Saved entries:
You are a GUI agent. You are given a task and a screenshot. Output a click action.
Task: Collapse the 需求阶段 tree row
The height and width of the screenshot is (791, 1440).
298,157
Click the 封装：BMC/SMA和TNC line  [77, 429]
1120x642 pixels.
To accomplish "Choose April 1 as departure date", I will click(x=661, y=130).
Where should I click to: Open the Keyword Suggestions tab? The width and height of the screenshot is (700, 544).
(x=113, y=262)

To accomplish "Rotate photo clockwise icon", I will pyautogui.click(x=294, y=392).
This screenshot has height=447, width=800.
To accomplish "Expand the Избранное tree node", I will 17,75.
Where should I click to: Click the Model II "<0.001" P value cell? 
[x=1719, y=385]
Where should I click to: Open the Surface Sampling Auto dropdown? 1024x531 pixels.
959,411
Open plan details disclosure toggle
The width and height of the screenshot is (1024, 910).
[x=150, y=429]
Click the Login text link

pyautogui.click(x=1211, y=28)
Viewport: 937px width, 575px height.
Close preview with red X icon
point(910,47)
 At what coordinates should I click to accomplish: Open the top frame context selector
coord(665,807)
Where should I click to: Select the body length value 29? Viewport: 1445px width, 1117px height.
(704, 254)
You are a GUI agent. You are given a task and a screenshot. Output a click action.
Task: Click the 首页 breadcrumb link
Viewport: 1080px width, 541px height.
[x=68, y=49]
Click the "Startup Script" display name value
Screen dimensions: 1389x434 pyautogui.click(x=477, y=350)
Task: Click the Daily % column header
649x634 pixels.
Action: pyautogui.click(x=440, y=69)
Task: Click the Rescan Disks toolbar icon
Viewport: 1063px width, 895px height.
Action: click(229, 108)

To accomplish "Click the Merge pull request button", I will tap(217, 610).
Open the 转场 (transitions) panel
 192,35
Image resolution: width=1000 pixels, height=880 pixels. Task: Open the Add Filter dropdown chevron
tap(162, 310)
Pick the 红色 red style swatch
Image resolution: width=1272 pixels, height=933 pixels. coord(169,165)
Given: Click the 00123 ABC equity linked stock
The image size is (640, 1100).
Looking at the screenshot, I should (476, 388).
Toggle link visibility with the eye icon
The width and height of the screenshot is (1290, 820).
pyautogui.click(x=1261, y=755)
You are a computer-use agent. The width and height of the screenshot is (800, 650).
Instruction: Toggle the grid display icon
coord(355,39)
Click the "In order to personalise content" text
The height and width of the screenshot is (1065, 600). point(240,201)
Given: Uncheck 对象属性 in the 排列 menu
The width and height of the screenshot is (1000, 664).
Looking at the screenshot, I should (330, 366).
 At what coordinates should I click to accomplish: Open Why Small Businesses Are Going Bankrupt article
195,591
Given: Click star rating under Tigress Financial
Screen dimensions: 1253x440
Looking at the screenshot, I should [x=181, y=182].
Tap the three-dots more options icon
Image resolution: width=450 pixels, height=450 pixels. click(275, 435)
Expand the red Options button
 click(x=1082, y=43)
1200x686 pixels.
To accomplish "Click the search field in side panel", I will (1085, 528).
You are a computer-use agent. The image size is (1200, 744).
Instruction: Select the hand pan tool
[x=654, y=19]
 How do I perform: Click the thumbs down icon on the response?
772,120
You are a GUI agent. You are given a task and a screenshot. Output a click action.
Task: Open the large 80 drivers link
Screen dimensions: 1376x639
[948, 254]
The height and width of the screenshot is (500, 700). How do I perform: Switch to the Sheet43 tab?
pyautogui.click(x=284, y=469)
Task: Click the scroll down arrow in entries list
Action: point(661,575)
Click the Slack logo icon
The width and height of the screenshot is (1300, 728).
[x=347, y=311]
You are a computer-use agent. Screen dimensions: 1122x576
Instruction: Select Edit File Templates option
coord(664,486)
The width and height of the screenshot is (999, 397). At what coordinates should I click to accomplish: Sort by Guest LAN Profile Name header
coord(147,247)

▶ _PROBLEM_:
Please restate, word for word, the lines of the entries that run from the first line through the one holding "1120x642 pixels.", and add nothing.

▶ _SOLVED EXERCISE_:
You are a GUI agent. You are given a task and a screenshot. Output a click action.
Task: Collapse the 需求阶段 tree row
The height and width of the screenshot is (791, 1440).
298,157
Click the 封装：BMC/SMA和TNC line  [77, 429]
1120x642 pixels.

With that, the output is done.